I assume the fog lamps will be as fitted to a BMW or whatever as the Hella headlights look very "BMWish" and when I took the bonnet stays off last week to give a good clean around, I found they were BMW parts too.

Anyway, if someone who has them fitted could possibly give me any serial or type numbers off the lenses I will try to find out which model car they were used on and then give the breakers a try...

Cheers

Dave


----------



## sersol

Hi Dave,wiring is there.I have looked myself for the lights but with no luck.
You may be able to get them from the factory,BUT I have just brought 2 front door switches that cost me near £30 8O .
If you look you will see that there is NO mounting hardwear for the fog lights.It might be worth trying Shawn at Central Leisure,I'll find his number and pm it.
Sorry I can't be more positive  
Gary


----------



## HarleyDave

Thanks Gary

I do have another potential source of info but I'll need to find his number first...

Hopefully someone from the forum who actually has front fogs fitted to ther Eura will spot this and get in touch.

Cheers

Dave


----------



## ciderdaze

I would be intrested in this Dave,keep me posted, ps i also have a harley fatboy


----------



## Hintonwood

I was looking at them today and wondering the same thing!

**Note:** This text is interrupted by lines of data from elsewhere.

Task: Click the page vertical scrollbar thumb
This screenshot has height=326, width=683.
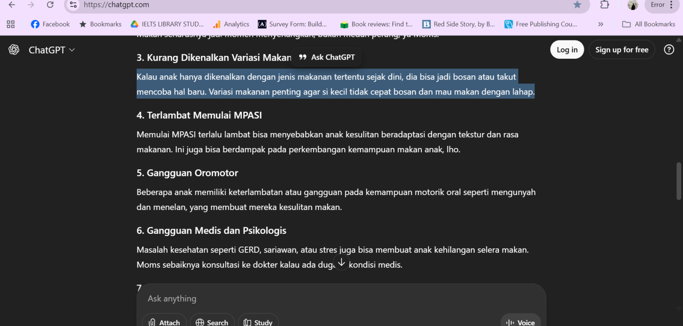Action: pos(679,181)
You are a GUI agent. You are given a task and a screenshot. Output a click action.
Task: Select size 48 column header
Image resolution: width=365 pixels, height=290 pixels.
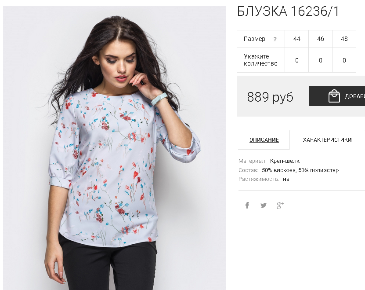pyautogui.click(x=344, y=39)
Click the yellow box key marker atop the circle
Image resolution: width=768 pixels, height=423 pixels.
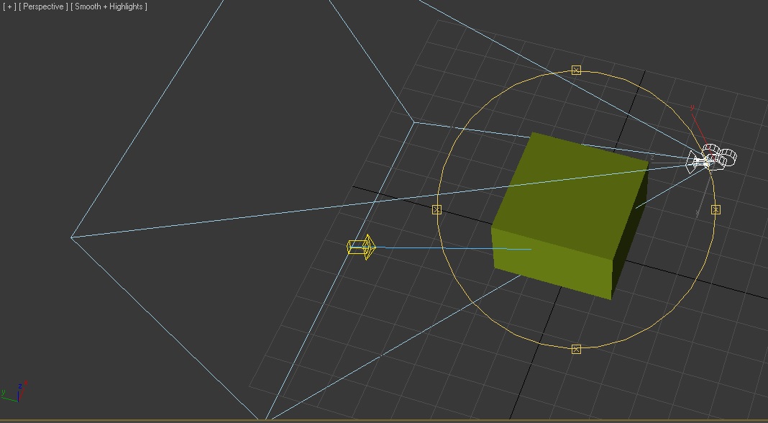577,69
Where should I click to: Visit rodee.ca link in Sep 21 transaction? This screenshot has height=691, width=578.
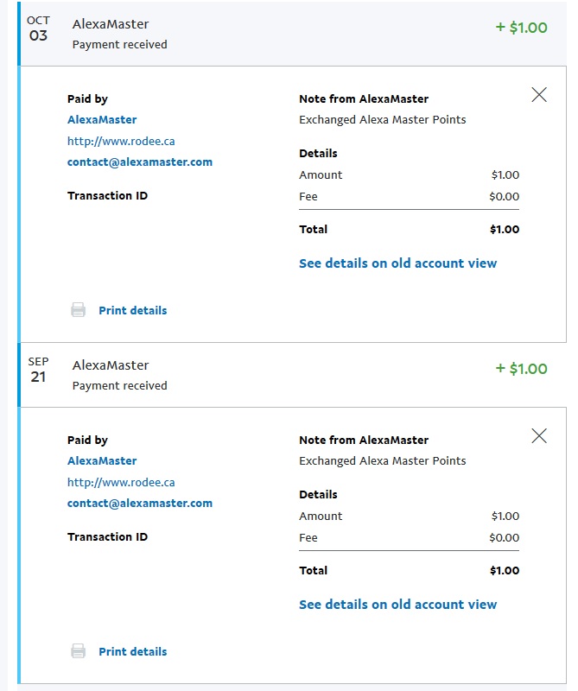121,482
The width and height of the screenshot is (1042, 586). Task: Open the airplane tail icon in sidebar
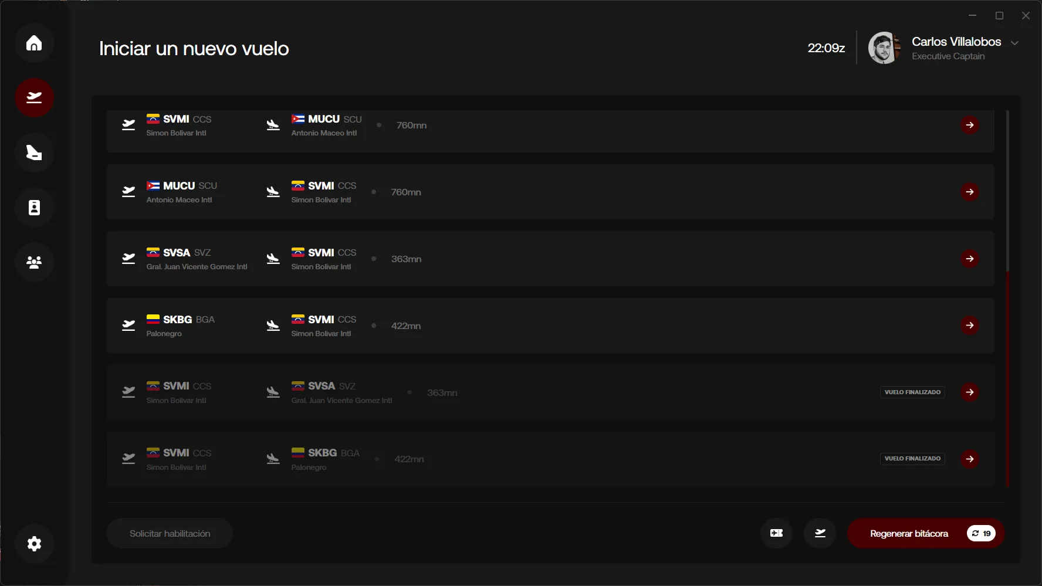pyautogui.click(x=34, y=153)
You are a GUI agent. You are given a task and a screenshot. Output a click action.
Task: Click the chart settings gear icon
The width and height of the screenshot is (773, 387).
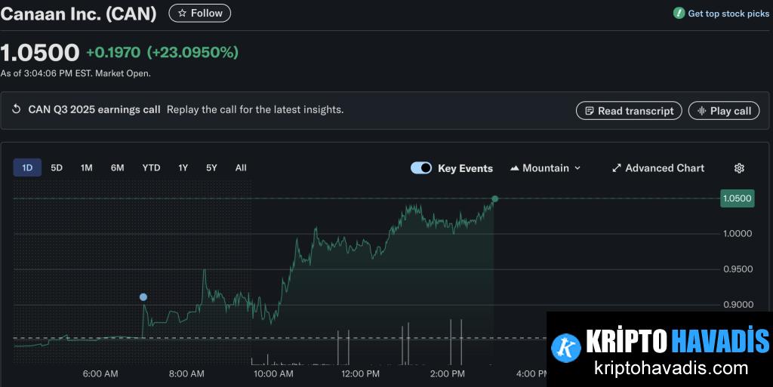click(x=739, y=168)
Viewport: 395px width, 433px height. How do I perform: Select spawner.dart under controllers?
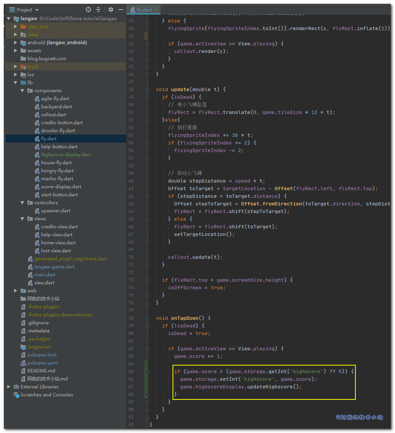pos(56,211)
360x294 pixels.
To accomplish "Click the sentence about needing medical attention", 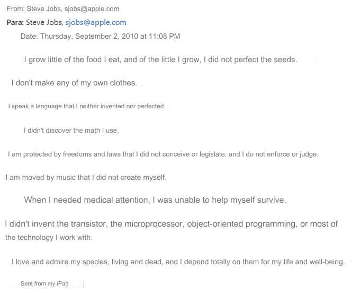I will [155, 200].
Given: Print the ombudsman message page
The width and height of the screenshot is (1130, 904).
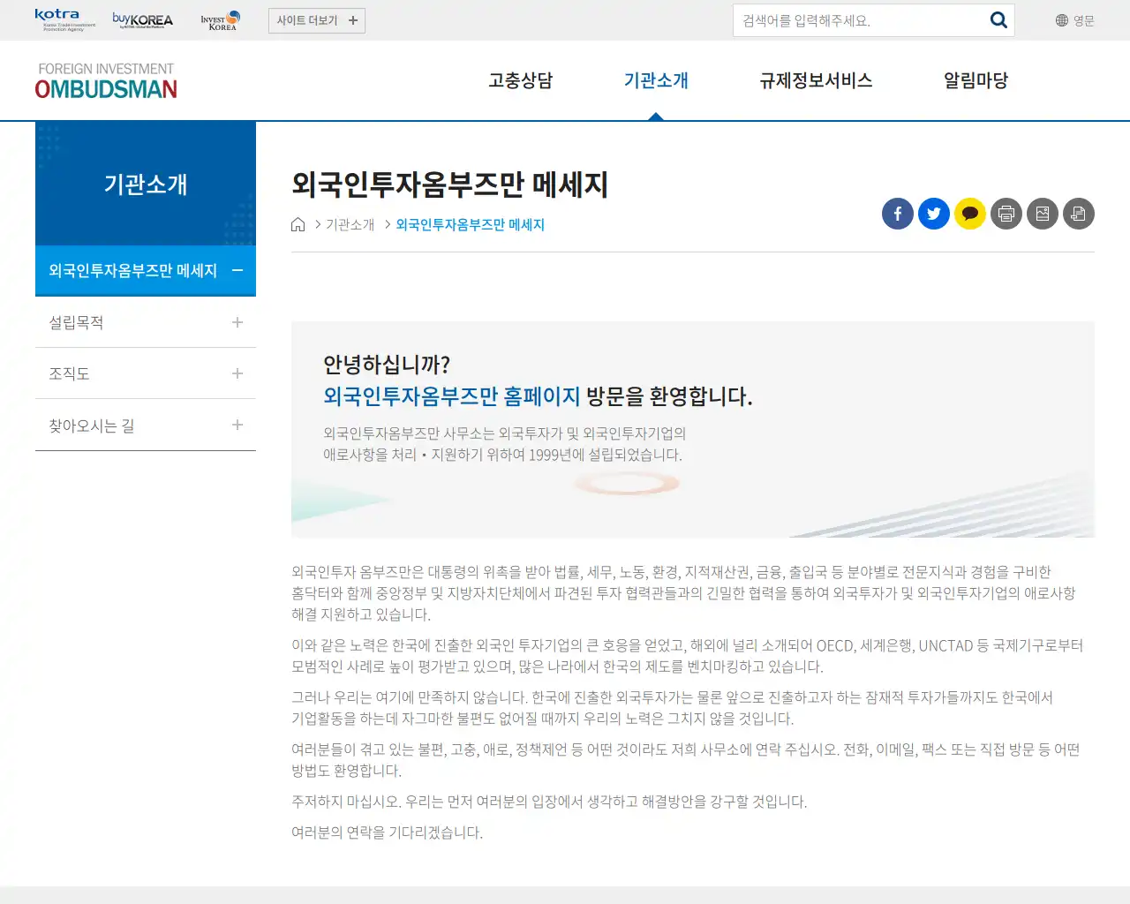Looking at the screenshot, I should [x=1006, y=214].
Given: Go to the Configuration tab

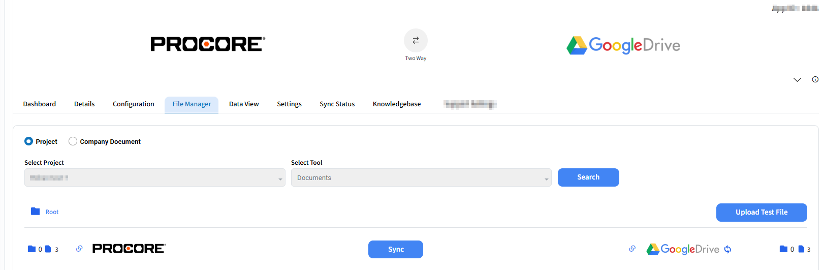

Spooky 8O 

Will be pleased to hear the answer.

I don't have a Harley but that doesn't make me a bad person! :lol:


----------



## ciderdaze

Get one Ken,We could have a meet


----------



## rugbyken

*sorry to piggyback on your post*

i visited a euromobile a class at malvern and the drop down bed was an enormous / wonderfull 4ft or 1250 drop, since most hymer etc A class are only about 850 [2'8" in real money] i wondered if this was standard to the range or whether specific to model on display, as i say sorry to hijack your thread just trying to save myself a trip to donamot,
thanks in advance


----------



## Hintonwood

ciderdaze said:


> Get one Ken,We could have a meet


Ciderdaze, I nearly choked!

If I get a Harley I will have to sell my Kawasaki 1400 GTR and I would rather cut my privates off than part with it 8O

I have been out on a ride with a Harley Heritage Softail, a Goldwing and a Honda Rune but don't tell anyone or my street cred will be shot!


----------



## ciderdaze

Mate its age thing,had sports bikes then decided i wanted to live longer and go slower,get yourself a hog or fogs for the van


----------



## HarleyDave

*Re: sorry to piggyback on your post*



rugbyken said:


> i visited a euromobile a class at malvern and the drop down bed was an enormous / wonderfull 4ft or 1250 drop, since most hymer etc A class are only about 850 [2'8" in real money] i wondered if this was standard to the range or whether specific to model on display, as i say sorry to hijack your thread just trying to save myself a trip to donamot,
> thanks in advance


Hi RugbyKen

No problem - I have been known to hijack a thread myself now and then...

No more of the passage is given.